Le président américain Donald Trump et le président chinois Xi Jinping doivent se rencontrer à Pékin les 14 et 15 mai pour la première visite d'État américaine en Chine depuis 2017, avec un programme ambitieux couvrant le commerce, la technologie, les contrôles à l'exportation de terres rares, Taïwan, la guerre en Iran et l'intelligence artificielle. Ce sommet intervient à un moment de tension géopolitique extraordinaire, alors que le détroit d'Ormuz est fermé depuis dix semaines consécutives et que les dirigeants mondiaux, de Singapour à Bruxelles, surveillent étroitement la possibilité que les deux nations les plus puissantes trouvent un terrain d'entente.
Les analystes du Centre d'études stratégiques et internationales ont souligné que ce sommet représente la rencontre bilatérale la plus déterminante de la décennie, avec des résultats qui pourraient remodeler le commerce mondial, les alliances sécuritaires et l'ordre international fondé sur des règles. Pékin devrait annoncer des achats liés aux avions Boeing, à l'agriculture américaine et à l'énergie, tandis que les deux gouvernements prévoient d'établir des forums pour faciliter le commerce et l'investissement mutuels. Cependant, la guerre en Iran devrait occuper le devant de la scène, laissant potentiellement moins de marge pour résoudre des questions persistantes comme les tarifs douaniers et les approvisionnements en terres rares.
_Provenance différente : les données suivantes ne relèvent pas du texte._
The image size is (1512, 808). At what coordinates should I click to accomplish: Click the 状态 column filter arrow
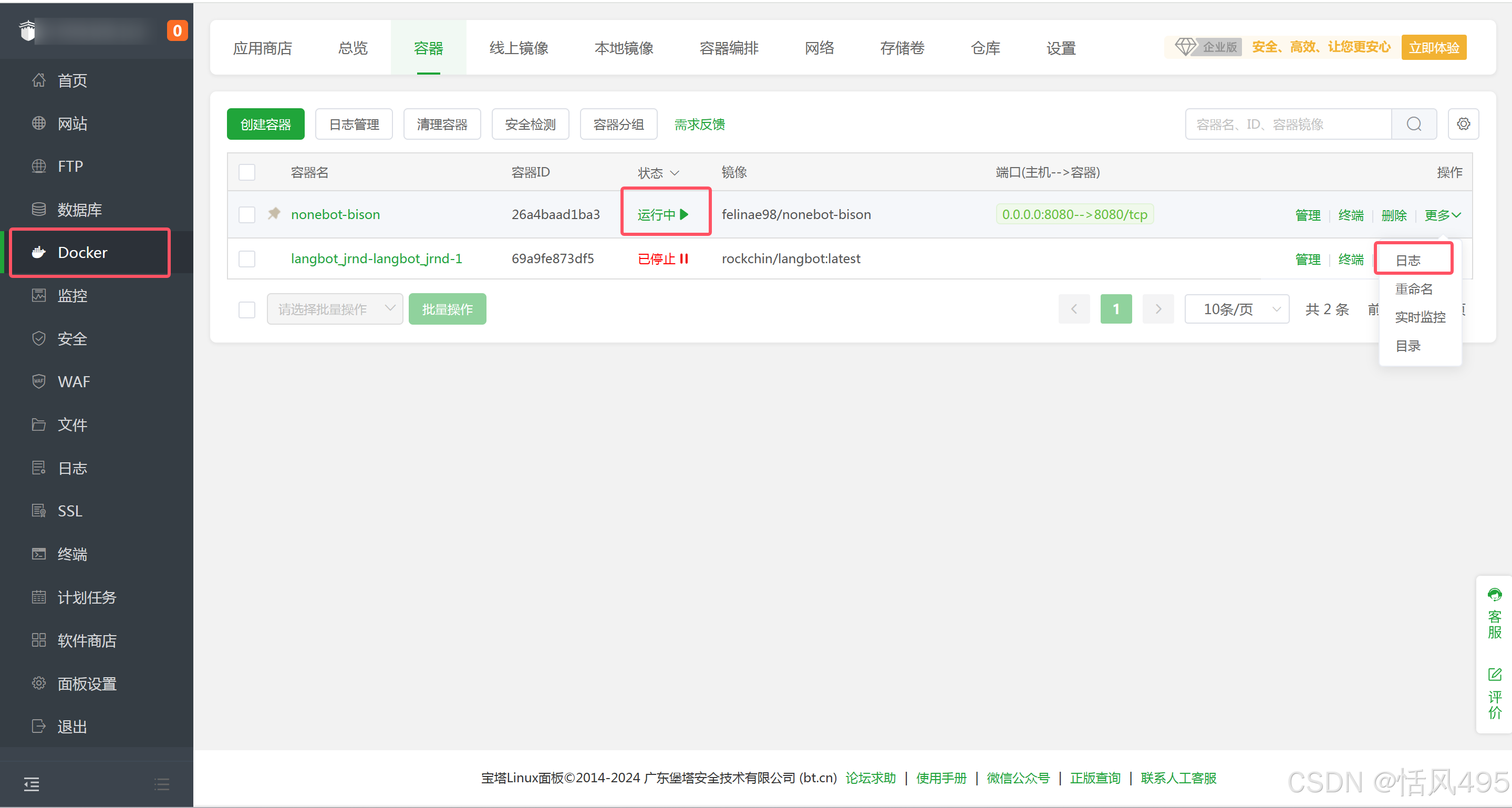coord(675,173)
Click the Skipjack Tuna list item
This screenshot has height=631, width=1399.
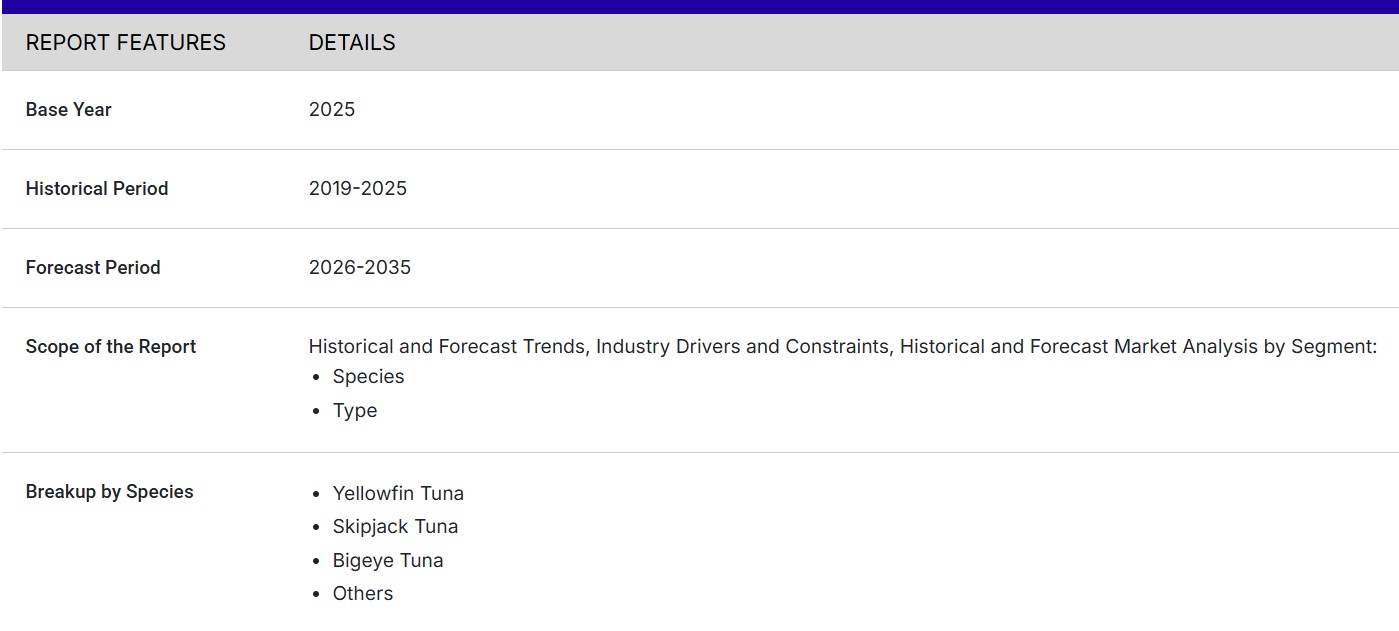coord(395,527)
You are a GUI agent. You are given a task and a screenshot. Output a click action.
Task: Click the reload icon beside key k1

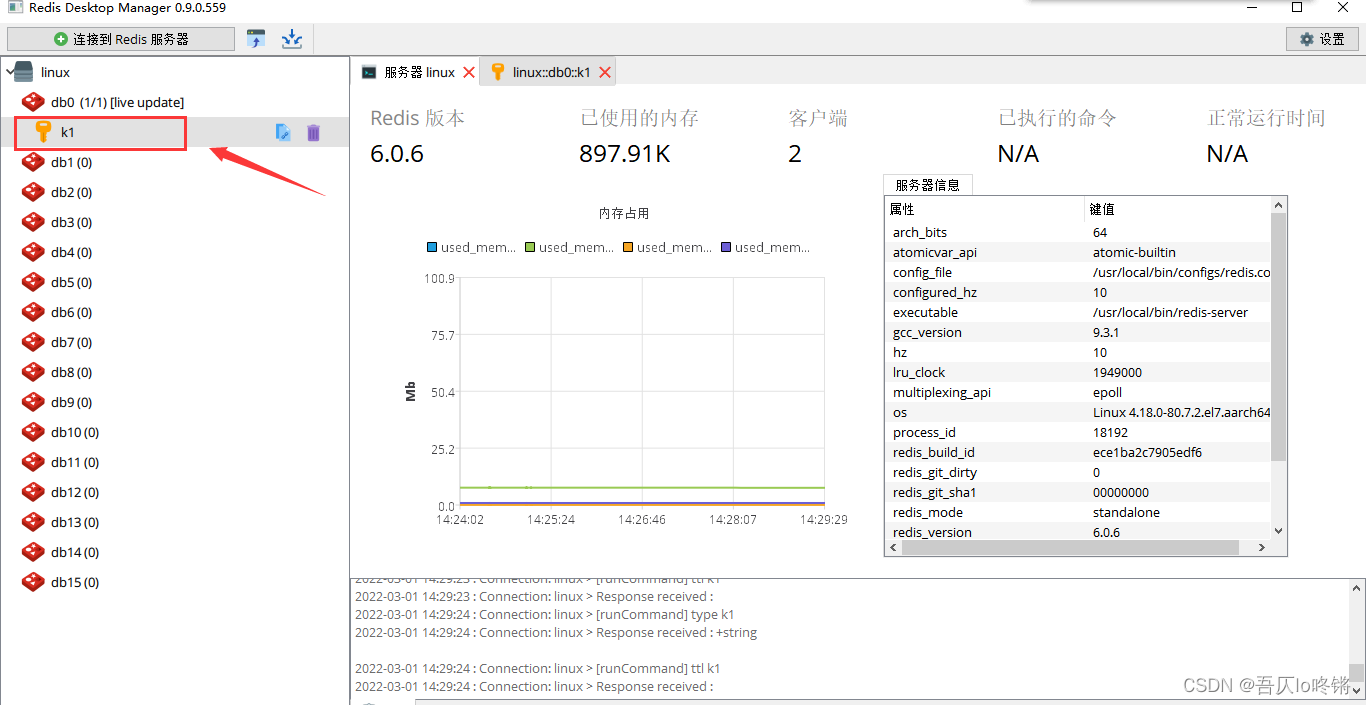pos(283,132)
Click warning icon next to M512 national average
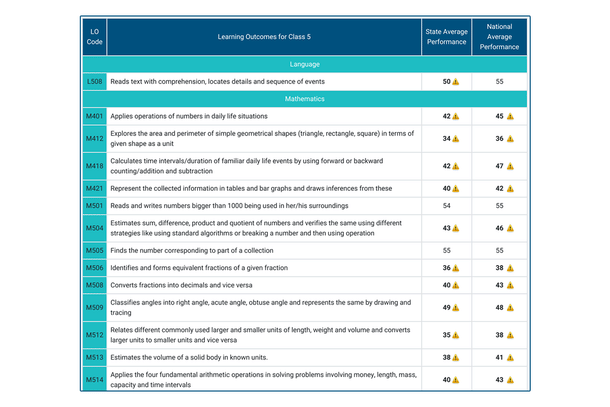Image resolution: width=610 pixels, height=407 pixels. pyautogui.click(x=509, y=335)
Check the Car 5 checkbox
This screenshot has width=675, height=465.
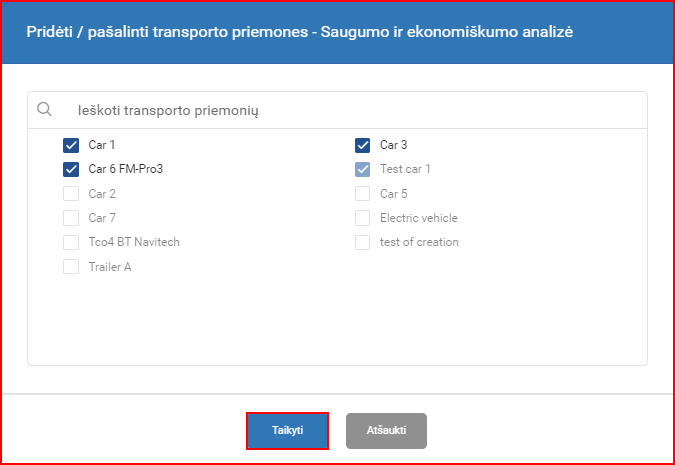[x=362, y=194]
Taïwan reste la ligne de fracture la plus aiguë à l'approche des discussions. Pékin considère depuis longtemps l'île comme une ligne rouge, tandis que Washington maintient une politique d'ambiguïté stratégique vieille de plusieurs décennies concernant ses engagements de défense. Les responsables à Taipei ont exprimé leur inquiétude que Xi puisse persuader Trump d'exprimer publiquement son soutien à une réunification pacifique ou de modifier le langage américain, passant de ne pas soutenir à s'opposer activement à l'indépendance de Taïwan. Un tel changement rhétorique pourrait fondamentalement altérer le calcul sécuritaire dans toute la région indo-pacifique.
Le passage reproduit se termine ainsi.